Posted in History, Live Events, Media Archive, Tri-Racial Isolates, United States on 2013-05-17 02:31Z by Steven

News Release: Lectures in Edenton and Raleigh this weekend

Chowan Discovery Group
2013-05-15

Marvin T. Jones, Executive Director

This weekend, the Winton Triangle’s history will be presented at special events in Edenton and Raleigh.  On the morning of Friday, May 17, the town of Edenton is observing its 300th anniversary.
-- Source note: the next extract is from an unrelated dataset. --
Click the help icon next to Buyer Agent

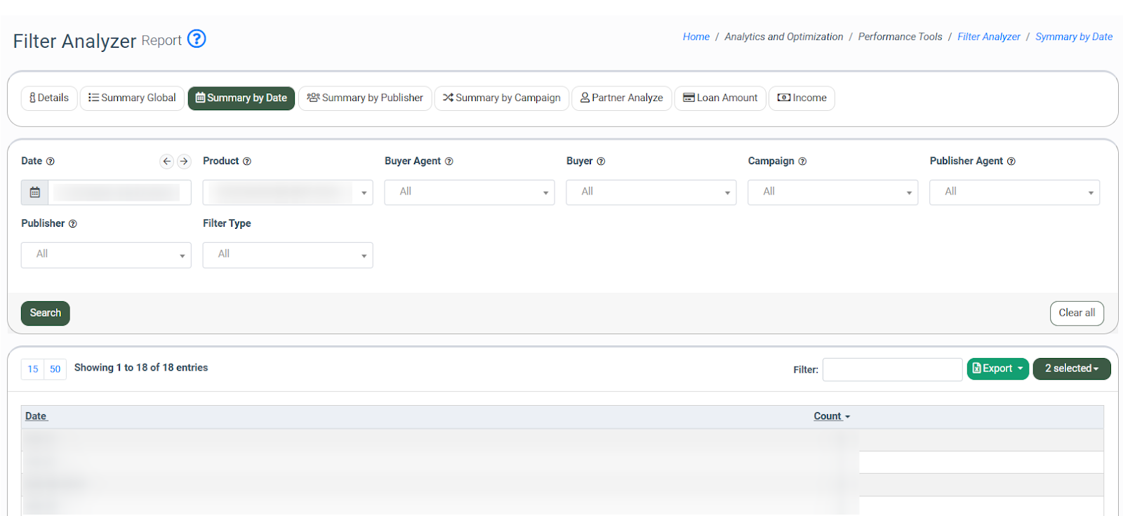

Marvin T. Jones, Executive Director of the Chowan Discovery Group, is one of two speakers lecturing on Edenton area history.
 
The next day, Saturday, May 18, Jones recounts the Winton Triangle role in the Civil War.  The venue is the United States Colored Troop Symposium at the North Carolina History Museum in Raleigh.  Jones will be speaking at 2:30pm.
 
The Winton Triangle is the 260 year-old landowning community of color that traverses the triangle formed by Winton, Ahoskie and Cofield.  In the past year, the Chowan Discovery Group (http://www.chowandiscovery.org/) has made presentations in New York City, Chicago, Greensboro, Durham and Washington, D.C. 

Among the venues were the Critical Mixed Race Studies Conference at DePaul University where Jones hosted two panels about Roanoke-Chowan and Appalachian mixed race peoples.  Other occasions were three Winton Triangle presentations at the African American Genealogical and Historical Society Conference in Greensboro.  Since the April 2012 erection and dedication of the Robert L. Vann Marker in Ahoskie, Marvin Jones has given three radio interviews about Vann and the Winton Triangle.  Internet links to these interviews are found on the Chowan Discovery website (“Presentations”).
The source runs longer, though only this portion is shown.